The training, education, and preparation of Jesuit brothers and priests is a rigorous process involving a number of stages spanning 10 to 12 years. Currently, about 50 Jesuits in the California Province are at various stages of their formative journey.

Novitiate. The novitiate is the first stage of a Jesuit’s formation, or maturation, as a religious and a minister. From St. Ignatius we learn that a man's generosity to enter the Society of Jesus springs forth from his deepest desires, which are placed in him by God to lead him to God. In the novitiate, those desires—now expressed as the choice of a religious vocation—deepen in prayer and service to others and become clearer through the continual discernment of God’s personal invitation. The California Province novitiate, called Ignatius House, is located in Culver City near Los Angeles. In the novitiate, novices experience a school of prayer and Jesuit spirituality over a two-year period:

  • learn the Jesuit “way of proceeding” by entering into the life of the Society
  • study the history and foundational documents of the Jesuits
  • by living the vowed life, come to an interior understanding of its gift and challenge
  • make the Spiritual Exercises in a silent 30-day retreat
  • serve the Church in a variety of apostolic placements to grow in familiarity with God and knowledge of oneself.

To read about the men who recently entered the novitiate, click on Meet Our Novices.

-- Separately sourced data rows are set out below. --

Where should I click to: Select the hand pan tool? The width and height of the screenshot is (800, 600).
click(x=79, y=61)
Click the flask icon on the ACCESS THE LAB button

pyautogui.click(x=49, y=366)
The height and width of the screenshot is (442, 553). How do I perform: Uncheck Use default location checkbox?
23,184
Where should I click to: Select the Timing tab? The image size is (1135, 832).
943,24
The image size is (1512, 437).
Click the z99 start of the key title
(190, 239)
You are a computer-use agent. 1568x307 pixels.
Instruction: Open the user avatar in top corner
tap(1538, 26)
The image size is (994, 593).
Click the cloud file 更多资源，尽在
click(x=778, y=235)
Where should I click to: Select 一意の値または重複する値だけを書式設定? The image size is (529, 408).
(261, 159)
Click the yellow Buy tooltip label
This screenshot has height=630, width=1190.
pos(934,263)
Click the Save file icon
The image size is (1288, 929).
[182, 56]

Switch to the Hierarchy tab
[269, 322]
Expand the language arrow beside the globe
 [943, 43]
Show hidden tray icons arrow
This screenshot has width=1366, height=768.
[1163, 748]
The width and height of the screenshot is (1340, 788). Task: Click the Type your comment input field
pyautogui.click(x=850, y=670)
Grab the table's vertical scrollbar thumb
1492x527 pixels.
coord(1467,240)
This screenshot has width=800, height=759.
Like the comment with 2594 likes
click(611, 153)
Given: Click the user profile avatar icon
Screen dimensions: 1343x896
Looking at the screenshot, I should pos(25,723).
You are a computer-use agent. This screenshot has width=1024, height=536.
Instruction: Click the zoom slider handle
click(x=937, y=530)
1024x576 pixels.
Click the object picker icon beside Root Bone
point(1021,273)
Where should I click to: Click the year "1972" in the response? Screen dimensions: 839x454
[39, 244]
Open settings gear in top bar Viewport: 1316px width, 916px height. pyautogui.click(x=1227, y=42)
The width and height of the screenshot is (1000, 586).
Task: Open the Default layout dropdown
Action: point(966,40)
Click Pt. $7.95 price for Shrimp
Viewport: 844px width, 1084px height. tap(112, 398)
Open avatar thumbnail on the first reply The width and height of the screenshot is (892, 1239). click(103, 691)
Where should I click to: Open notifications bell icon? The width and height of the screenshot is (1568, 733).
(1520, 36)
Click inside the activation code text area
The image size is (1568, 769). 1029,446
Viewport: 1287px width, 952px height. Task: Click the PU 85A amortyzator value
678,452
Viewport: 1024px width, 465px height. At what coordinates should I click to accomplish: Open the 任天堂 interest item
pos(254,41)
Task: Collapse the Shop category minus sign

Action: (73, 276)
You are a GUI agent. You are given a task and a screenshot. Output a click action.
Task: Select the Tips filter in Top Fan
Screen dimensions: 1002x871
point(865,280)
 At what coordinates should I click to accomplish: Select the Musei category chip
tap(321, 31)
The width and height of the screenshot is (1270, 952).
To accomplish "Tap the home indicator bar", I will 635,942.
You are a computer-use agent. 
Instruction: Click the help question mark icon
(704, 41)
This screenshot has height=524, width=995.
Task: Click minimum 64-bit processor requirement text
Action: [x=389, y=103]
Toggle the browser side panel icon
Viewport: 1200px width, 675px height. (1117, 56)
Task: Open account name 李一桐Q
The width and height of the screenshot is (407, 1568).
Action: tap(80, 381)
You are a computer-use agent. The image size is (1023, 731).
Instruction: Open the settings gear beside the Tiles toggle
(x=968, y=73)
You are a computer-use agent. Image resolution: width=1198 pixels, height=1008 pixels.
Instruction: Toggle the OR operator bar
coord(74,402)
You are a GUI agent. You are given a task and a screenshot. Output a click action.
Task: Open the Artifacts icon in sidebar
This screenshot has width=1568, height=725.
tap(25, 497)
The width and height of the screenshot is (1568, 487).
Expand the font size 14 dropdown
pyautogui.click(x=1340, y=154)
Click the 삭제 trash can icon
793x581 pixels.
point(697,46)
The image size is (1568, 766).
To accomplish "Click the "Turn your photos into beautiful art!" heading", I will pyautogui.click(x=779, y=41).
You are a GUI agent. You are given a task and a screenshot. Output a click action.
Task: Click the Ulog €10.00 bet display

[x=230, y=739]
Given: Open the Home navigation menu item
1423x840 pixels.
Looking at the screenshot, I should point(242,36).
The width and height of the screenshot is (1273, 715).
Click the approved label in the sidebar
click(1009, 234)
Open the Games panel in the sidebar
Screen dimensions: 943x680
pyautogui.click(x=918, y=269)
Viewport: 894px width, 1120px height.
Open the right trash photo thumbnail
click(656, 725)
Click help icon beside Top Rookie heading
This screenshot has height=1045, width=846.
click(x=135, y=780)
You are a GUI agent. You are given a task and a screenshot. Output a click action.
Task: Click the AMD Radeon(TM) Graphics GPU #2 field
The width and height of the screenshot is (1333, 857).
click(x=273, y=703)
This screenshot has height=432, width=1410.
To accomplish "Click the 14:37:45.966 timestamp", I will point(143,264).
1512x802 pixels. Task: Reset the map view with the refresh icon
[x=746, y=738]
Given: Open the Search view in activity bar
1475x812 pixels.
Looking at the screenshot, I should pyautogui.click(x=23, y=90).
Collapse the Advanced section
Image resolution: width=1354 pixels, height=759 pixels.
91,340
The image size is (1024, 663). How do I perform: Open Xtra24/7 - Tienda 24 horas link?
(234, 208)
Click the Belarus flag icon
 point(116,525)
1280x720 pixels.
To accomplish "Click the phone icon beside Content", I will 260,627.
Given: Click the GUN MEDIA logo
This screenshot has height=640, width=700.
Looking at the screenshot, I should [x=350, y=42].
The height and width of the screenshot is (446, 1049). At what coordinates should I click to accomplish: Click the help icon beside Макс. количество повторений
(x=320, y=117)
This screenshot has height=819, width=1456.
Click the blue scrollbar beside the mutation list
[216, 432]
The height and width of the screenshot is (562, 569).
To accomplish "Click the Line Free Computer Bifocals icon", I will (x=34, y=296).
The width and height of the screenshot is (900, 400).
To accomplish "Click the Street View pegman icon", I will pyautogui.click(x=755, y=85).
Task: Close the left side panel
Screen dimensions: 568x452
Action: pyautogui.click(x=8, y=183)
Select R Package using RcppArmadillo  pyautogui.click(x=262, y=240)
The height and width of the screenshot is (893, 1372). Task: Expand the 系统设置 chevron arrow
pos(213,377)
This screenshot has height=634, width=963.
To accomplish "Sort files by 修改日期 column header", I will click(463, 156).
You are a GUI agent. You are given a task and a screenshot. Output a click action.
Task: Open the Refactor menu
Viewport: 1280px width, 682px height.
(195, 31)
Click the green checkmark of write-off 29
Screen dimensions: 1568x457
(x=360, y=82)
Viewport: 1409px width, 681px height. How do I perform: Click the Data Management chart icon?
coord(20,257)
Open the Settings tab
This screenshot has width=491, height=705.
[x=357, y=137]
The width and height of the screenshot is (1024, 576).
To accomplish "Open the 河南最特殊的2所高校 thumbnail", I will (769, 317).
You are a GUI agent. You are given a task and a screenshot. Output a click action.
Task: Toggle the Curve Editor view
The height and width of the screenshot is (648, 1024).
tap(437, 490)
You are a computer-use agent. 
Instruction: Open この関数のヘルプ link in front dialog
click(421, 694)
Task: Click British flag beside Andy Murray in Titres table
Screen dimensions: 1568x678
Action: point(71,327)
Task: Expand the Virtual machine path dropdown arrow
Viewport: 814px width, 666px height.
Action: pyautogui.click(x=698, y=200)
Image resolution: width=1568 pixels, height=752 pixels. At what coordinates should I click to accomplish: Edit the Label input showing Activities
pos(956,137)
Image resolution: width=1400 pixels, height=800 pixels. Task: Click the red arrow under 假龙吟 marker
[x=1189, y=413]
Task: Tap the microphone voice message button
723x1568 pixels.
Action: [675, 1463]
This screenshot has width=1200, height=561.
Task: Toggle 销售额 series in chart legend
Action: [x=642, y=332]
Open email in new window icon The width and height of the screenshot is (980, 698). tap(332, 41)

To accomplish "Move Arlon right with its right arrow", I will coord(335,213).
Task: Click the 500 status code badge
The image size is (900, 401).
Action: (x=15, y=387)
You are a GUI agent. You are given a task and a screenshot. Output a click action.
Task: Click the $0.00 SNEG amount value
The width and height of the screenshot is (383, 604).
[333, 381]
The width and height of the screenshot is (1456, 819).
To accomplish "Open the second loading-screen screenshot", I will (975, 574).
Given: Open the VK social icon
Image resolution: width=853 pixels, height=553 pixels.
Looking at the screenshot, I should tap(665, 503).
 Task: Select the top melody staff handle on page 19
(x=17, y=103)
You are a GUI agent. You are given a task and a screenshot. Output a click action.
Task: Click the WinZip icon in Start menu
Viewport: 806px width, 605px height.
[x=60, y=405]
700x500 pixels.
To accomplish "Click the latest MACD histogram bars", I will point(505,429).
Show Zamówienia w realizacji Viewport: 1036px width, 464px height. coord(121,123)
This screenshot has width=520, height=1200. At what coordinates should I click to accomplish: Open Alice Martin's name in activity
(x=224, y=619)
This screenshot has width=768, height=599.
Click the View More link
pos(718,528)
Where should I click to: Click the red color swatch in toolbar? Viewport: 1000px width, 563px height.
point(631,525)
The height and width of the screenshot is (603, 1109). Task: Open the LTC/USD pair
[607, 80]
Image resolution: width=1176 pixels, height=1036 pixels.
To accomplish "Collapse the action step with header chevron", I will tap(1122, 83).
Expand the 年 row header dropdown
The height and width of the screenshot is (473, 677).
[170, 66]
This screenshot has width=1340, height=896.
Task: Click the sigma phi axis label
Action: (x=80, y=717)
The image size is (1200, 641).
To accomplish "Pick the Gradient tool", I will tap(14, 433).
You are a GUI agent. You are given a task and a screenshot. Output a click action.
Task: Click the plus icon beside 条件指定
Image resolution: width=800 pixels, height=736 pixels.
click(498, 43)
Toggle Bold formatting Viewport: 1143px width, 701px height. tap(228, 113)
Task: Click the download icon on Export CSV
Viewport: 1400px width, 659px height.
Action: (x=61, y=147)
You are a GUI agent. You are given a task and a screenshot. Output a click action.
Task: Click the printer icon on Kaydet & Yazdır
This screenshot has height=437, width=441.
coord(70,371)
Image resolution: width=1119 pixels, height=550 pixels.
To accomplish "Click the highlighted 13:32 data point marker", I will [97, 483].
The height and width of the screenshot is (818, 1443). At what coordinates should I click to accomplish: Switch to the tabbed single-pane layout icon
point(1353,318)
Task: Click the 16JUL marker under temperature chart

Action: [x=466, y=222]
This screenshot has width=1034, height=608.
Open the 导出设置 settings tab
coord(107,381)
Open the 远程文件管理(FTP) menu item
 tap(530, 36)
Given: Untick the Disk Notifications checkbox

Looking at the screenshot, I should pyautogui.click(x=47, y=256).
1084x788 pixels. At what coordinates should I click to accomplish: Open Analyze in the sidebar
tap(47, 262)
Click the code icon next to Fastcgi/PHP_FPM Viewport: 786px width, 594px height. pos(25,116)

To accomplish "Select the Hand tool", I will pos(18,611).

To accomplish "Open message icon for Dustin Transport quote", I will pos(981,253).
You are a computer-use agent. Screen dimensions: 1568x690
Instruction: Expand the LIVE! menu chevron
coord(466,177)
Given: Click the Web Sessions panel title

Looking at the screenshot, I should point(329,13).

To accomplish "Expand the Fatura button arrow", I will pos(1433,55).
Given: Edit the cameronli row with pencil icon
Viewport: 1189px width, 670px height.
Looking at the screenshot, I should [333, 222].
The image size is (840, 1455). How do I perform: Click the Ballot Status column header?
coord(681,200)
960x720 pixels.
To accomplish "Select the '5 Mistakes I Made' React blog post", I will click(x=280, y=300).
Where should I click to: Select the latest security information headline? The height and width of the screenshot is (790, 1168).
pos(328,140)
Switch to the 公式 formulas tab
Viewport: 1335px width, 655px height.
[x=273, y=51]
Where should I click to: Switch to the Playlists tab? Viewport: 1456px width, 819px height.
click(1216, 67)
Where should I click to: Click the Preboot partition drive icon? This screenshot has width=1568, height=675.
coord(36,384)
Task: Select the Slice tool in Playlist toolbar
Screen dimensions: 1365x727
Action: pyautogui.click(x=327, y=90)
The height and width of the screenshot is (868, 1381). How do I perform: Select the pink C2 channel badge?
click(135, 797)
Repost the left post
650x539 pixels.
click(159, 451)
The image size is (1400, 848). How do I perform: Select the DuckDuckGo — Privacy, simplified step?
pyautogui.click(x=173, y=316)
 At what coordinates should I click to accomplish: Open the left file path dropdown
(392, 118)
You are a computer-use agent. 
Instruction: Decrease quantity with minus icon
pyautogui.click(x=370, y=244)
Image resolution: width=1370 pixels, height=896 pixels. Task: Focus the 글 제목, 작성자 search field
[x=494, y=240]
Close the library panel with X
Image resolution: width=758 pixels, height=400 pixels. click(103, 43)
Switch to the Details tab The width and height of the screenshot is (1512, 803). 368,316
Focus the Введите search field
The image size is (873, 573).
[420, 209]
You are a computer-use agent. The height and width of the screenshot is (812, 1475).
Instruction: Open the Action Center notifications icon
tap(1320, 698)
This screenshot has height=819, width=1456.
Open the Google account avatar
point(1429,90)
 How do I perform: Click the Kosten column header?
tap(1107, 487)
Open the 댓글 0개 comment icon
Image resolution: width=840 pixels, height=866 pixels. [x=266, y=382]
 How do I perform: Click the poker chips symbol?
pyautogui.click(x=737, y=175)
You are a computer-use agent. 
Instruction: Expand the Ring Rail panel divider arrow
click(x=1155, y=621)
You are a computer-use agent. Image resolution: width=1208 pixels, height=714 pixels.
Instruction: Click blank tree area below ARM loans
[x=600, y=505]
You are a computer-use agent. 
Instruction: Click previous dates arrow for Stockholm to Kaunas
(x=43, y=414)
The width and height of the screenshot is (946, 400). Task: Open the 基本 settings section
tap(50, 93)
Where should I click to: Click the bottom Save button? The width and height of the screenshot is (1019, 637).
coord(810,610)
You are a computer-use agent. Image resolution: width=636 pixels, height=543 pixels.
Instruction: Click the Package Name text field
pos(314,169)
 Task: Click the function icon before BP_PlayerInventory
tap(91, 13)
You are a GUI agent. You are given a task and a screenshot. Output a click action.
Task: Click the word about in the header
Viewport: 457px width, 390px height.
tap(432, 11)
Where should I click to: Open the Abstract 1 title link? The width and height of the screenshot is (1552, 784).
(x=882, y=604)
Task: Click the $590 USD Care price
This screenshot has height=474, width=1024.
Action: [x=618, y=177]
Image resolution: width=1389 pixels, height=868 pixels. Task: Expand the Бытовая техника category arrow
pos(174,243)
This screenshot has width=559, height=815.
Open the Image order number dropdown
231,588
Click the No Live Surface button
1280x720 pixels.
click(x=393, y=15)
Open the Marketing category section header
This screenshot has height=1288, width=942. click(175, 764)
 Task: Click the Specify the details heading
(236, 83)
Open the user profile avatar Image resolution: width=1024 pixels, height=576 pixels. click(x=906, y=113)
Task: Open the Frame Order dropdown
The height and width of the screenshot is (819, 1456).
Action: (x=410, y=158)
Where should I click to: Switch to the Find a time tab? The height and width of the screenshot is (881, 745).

The novitiate concludes with the novice pronouncing his First Vows--perpetual vows of poverty, chastity, and obedience.  Click the image below to see a video of the men who professed their First Vows in 2012.

 First studies. This period, usually lasting three years, integrates intellectual and spiritual growth. Jesuits may enroll in Fordham University in Bronx, N.Y., Loyola University Chicago, or Saint Louis University; some scholastics study abroad. Some men may finish work on a bachelor’s degree, while others work on a master’s degree in philosophy, and all begin theology study. While study is their principal apostolate during these years, scholastics also serve the ministry needs of the local church, perhaps assisting in prison chaplaincy or staffing a homeless shelter.

Regency. During this two- to three-year period, the Jesuit scholastics work in ministries while living in community. Typically, Jesuits are assigned to teach at high schools or universities, but some might work in parishes or other ministries. Regency is all about finding fulfillment in the life and work of the Jesuit community.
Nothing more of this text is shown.